Today was our wedding anniversary (27 years) and so we chose to eat at a different restaurant tonight and not Café Doyle. Gluten Girl wanted to taste an authentic Spanish paella and I just wanted something on the menu that was gluten free. Jule opted for the seafood paella and I opted for the lamb chops! The paella was not too bad (6/7 out of 10), the lamb chops very ordinary (3 out of 10) and the company – first rate (10 out of 10). When we eat out in these cities it’s often a disappointing experience. That’s because the food and the way it is cooked is always so good at Café Doyle.
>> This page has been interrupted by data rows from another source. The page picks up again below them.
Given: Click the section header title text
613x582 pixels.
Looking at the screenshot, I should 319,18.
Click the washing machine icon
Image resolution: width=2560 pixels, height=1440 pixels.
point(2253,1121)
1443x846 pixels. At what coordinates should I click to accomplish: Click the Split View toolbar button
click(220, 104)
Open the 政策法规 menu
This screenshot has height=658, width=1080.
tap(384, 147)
After dinner on our final night in Barcelona we did what most of Barcelona does – go strolling. Whilst this was an ‘aimless’ stroll I have to be honest and admit it did have one aim – a visit to Gelaaati. Their ice cream was just too good not to pay them one more visit before we departed for Venice. In a strange quirk of coincidence we got talking to the guy who served us and we found he was from Italy – Turin in fact. His mate, also working at Gelaaati, was also from the same city.  They had come to Barcelona to get work as work in Italy was in short supply! With tummies now full of gelati we strolled along La Rambla and back to our apartment. Tomorrow our plane departed at 1.30pm leaving us time for a very relaxed morning before getting ready and getting to the airport – OR SO WE THOUGHT!